Social conflict in maghreb has international implications
By Ann Talbot
(source: World Socialist WebSite)
Continuing protests in Tunisia and Algeria threaten to spread to the whole of the Maghreb region and, beyond that, to engulf the Middle East, where the same conditions of poverty and insecurity exist. Rising food prices are daily exacerbating social tensions caused by growing inequality and mass unemployment, especially among the young. The global financial crisis has set light to a tinderbox in North Africa and the Middle East.
This has provoked growing unease among the international ruling elite.
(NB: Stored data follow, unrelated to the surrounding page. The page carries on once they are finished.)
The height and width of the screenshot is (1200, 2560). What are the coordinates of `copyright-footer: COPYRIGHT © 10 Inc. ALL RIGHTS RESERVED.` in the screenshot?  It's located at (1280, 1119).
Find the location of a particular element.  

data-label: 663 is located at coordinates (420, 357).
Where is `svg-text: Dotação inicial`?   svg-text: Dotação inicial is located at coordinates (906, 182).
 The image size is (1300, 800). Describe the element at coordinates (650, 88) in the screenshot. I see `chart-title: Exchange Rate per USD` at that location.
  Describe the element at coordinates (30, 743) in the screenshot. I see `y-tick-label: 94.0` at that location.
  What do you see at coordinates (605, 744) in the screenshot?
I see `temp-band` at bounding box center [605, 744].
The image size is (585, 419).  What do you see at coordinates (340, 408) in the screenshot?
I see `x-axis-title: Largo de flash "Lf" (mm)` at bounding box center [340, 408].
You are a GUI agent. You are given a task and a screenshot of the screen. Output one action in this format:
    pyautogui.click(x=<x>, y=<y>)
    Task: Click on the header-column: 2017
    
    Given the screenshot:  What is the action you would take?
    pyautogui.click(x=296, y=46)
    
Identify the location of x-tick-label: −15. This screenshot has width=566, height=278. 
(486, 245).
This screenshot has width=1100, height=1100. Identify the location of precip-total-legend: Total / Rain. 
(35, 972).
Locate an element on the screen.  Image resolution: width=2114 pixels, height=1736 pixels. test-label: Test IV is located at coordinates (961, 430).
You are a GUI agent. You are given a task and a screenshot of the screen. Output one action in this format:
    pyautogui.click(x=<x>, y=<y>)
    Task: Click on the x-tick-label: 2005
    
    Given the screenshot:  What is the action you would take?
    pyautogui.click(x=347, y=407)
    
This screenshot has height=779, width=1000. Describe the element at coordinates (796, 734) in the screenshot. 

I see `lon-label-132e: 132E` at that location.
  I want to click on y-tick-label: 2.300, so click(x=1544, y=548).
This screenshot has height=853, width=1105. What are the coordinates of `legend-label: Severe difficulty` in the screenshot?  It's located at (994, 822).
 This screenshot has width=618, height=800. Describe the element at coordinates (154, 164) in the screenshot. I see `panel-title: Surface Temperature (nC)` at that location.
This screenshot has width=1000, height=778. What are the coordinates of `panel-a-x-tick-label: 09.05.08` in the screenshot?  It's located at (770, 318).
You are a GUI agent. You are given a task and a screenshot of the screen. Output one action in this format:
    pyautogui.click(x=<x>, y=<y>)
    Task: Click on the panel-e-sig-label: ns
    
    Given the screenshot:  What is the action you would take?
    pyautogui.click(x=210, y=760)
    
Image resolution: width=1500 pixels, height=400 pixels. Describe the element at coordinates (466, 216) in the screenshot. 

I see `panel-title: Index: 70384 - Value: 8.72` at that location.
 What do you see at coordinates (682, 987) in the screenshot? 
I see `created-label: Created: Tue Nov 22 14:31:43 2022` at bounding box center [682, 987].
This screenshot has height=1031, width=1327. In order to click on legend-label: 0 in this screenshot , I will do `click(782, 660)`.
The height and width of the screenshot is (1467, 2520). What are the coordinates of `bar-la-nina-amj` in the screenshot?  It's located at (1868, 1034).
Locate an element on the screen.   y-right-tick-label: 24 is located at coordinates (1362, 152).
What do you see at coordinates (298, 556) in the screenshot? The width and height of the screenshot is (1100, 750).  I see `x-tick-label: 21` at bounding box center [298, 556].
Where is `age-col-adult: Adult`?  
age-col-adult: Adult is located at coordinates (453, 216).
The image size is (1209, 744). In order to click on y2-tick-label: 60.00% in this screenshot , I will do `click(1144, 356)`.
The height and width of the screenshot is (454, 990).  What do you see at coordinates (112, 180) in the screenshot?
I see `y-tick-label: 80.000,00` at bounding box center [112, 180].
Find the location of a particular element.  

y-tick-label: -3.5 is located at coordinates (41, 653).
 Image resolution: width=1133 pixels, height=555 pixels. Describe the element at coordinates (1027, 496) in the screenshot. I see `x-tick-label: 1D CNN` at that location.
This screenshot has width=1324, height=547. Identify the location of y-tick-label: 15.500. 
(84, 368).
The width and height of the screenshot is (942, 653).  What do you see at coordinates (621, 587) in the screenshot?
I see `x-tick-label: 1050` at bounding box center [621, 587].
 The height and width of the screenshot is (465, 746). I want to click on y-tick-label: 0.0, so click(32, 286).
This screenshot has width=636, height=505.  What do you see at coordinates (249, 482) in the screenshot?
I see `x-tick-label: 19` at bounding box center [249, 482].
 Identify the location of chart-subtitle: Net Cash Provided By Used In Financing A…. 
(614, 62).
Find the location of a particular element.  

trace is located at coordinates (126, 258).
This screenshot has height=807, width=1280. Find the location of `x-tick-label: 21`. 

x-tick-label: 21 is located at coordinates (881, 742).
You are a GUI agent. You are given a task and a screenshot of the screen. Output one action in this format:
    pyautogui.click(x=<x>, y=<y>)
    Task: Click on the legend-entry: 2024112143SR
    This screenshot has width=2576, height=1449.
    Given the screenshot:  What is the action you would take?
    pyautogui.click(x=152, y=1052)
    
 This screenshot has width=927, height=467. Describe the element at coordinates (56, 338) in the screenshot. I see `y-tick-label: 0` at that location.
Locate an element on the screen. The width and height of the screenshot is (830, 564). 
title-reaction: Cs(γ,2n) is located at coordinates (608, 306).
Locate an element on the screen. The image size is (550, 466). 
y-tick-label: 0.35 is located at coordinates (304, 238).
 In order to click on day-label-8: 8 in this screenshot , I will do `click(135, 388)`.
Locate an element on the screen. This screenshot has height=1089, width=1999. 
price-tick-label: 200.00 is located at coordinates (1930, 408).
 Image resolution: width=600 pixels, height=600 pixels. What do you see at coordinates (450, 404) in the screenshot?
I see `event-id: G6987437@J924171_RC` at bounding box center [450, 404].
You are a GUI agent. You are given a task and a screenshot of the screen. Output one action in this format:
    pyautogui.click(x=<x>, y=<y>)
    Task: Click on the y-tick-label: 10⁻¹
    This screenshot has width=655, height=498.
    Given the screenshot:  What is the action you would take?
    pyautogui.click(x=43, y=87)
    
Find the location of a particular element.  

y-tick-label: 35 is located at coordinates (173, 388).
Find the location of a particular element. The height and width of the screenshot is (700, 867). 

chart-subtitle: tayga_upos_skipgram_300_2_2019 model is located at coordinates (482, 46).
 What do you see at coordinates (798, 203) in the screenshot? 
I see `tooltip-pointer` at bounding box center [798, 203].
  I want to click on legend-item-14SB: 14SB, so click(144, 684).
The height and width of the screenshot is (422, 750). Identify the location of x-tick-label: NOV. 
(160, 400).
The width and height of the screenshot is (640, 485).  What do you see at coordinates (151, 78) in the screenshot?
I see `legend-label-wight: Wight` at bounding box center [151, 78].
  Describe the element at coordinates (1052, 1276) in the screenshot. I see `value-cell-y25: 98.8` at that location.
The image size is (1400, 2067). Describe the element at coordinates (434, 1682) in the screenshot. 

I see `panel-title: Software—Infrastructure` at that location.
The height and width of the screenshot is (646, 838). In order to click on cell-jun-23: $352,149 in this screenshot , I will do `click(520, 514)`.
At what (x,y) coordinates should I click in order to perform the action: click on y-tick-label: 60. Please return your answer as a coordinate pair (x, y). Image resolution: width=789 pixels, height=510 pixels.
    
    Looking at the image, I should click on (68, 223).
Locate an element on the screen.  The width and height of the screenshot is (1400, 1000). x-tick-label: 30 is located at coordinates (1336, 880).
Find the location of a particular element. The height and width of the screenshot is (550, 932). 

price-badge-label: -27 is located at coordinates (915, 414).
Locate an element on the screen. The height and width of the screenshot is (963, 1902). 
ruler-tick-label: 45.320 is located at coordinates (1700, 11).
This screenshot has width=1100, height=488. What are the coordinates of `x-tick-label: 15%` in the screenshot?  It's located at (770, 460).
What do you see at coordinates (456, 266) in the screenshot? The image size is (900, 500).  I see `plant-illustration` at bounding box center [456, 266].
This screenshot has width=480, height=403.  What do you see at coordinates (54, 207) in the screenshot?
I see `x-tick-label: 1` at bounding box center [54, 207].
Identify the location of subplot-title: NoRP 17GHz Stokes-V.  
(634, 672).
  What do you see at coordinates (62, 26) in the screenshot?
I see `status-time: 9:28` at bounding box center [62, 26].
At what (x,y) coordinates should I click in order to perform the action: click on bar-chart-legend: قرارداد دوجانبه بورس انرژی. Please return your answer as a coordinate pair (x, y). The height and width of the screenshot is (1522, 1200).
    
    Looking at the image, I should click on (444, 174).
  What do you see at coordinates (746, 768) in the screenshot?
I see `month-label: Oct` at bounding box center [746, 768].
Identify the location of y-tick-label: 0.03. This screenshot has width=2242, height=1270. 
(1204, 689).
Speaking in Doha, US Secretary of State Hillary Clinton told an audience of government officials and businessmen, “In too many places, in too many ways, the region’s foundations are sinking into the sand.” She warned that the populations of the region had “grown tired of corrupt institutions and a stagnant political order.”
In an attempt to placate popular anger, in Tunisia, President Zein al-Abidine Ben Ali, a close US ally, went on television Thursday and promised to step down when his current term of office ends in 2014. He had previously sacked his interior minister, released some of those arrested in the recent protests and promised to create 300,000 new jobs. The Algerian government has reduced the price of oil and sugar by a total of 41 percent. This followed riots that were provoked by the removal of food subsidies. Even where no demonstrations have taken place, Libya has reduced taxes on wheat-based products, rice, vegetable oil, sugar and infant milk. Morocco has introduced subsidies on milling wheat. Jordan has cut taxes on fuel and some foods.
Both the US and the European Union have applied pressure to Tunisia in the face of reports that the police were overwhelmed by demonstrators in the capital, Tunis. French ministers have refrained from publicly criticising Ben Ali’s violent repression of demonstrators that have left scores dead in many town and cities. Only after a French citizen was killed did Paris voice concerns about the use of “disproportionate” violence.